+++ Information given

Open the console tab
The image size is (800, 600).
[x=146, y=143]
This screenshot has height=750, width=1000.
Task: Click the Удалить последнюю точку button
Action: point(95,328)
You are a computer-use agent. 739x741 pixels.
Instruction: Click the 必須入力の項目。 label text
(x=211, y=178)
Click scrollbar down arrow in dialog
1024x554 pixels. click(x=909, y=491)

++++++

Action item:
The required answer is the complete data, repeated exactly.

Result of this exercise:
Open the console tab
The image size is (800, 600).
[x=146, y=143]
This screenshot has height=750, width=1000.
Task: Click the Удалить последнюю точку button
Action: point(95,328)
You are a computer-use agent. 739x741 pixels.
Instruction: Click the 必須入力の項目。 label text
(x=211, y=178)
Click scrollbar down arrow in dialog
1024x554 pixels. click(x=909, y=491)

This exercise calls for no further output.